It wasn’t just people and food, Fothergill also cared deeply about the way the Inn looked and felt and even how it was scented (he used “dried rosemary, lavender and the pine needles of last year’s Christmas tree”). The quality of the furnishings and tableware for an Inn was astonishing. He emptied the furniture and crockery that had come with the Inn (he was grossly overcharged £1400 for them as part of buying the place – he only got £85 for the lot when he sold them at auction), and replaced the junk with high quality antiques. In describing an Oxford luncheon he gave a sketch of the fine old decorations, “We had them in the little dining-room on the big round Regency table with a strip of rosewood and brass inlay near the edge…. They had green handled and silver pistol-handled knives and forks with prongs four, three and even two. … They ate on a Pinkston Bourbon sprig service with a few courses on Ming plates and Crown Derby. The Provost had coffee for himself and neighbours in a services of early Ginori on a superb boat-shaped brass bound gallery tray; the others had a Queen Anne coffee-pot and old Worcester.” Can you imagine such dinnerware at an inn?
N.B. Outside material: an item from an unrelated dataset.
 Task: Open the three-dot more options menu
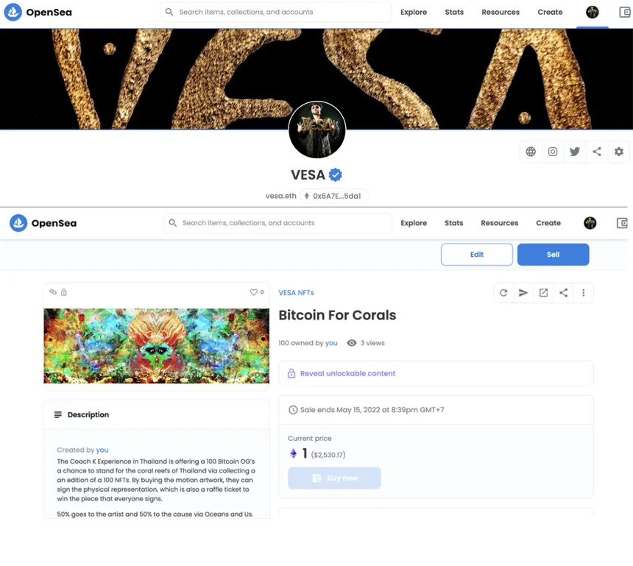tap(584, 293)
Room #7, which saw H.G. Wells and Rebecca West as occupants in 1927

Tall people were much loved and even merited a measuring wall that chronicled extraordinary heights. Here they were marked for posterity and the tallest was rewarded after years of measuring (a Lt. Huxham was the winner at 6’11 and 3-16ths).

What type of person was not encouraged to visit aside from youths of easy virtue? Members of commercial trade and their too familiar handshaking custom and pretty much any organization or group that arrived in the much loathed ‘charabanc’ (an early bus) was not welcome and for good reason. The charabanc belched out ill-behaved louts who drank too much, spent too little and ruined the atmosphere of the Spread Eagle (their custom was a holdover from the previous owners).
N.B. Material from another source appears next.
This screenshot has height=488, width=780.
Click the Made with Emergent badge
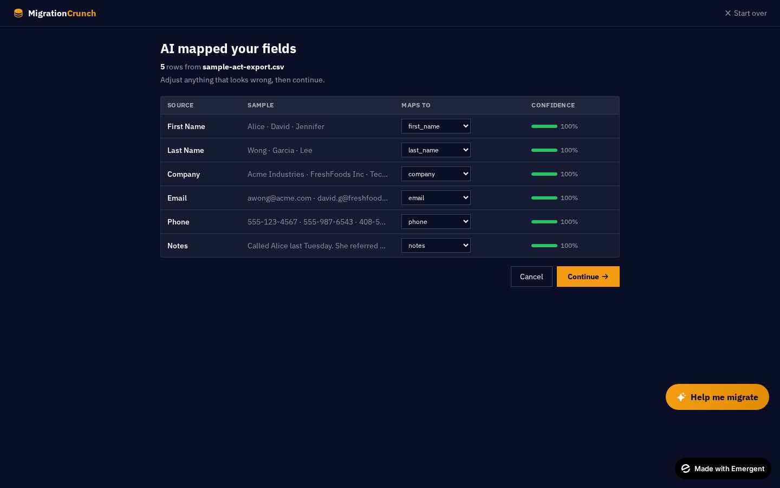[723, 468]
Another bête noire for Fothergill was the stranger who came to use the loo and didn’t thank anyone for the use of it. It truly steamed Fothergill, “If a stranger uses the telephone and the w.c., then looks around the garden and asks to be shown the dining room because he’s heard that it’s see-worthy, and then out of kindness or patronizingly orders a drink at the market price and sits with it before your fire for 1 ½ hours till his bus comes (his sole purpose in coming at all), and has said neither ‘please’ or ‘thank you’ he has paid nothing for those other things and amenities which cost the owner money and labour. They can only be paid for by charm of manner as they would in a private house….”

Sitting room

His regret was that The Spread Eagle would not be able to live on as tangible art or books could do ––  evanescent, it could only exist in the memory of those who had been there.  He once mused, “People praise me for running an individual and yet decent place. To me there is no secret in it, though others might not be able to do it so well. It’s only hard work and a lot of thinking, and sticking convincedly to a policy once rather blindly formulated. But I’m discontented. Our Inn cannot hang on the walls of galleries or be read in winter evenings 200 years hence for others to enjoy as we have enjoyed it.”

What of the food? The Inn was a legend for the quality of its kitchen, run by Fothergill who did much of the cooking himself. He felt there were 3 kinds of cooking and defined them in the book:

Three Kinds of Cooking

I define three kinds of kitchen:

(i) The French, where the food doesn’t taste of what it is, or ought to be , but tastes good:

(ii) English hotel, where the food, when even it is food, doesn’t taste of anything, or tastes badly:

(iii) Our kitchen, and the true American, where the food is food, tastes of it, and tastes good.

“When I took this shop, I thought round for all the things I had found best wherever I’d been and sent for them. So Kate pays regular bills for foodstuff in Athens, France, Norway, Jaffa and Italy. And of English things we have daily from three bakers three different kinds of bread made from flours that I have forced upon them, besides the breads we make ourselves, cheese from East Harptree, salt from Malden, mustard from Leighton Buzzard, sausages, after a romantic search all over England, from Glenthorn in Thame…. Real food is a surprise, and simply because the gastric juices fly out to it, whilst they hold back aching at the aromalessness of synthetic, poor or adulterated products. Surely this is better than buying all of your stuff from an ‘Hotel Purveyor’, making out your quantities required on a big list – butter, coffee, coal, caviar, paraffin, all tasting the same and all wrapped up in Marie Stopes paper, even the coal.”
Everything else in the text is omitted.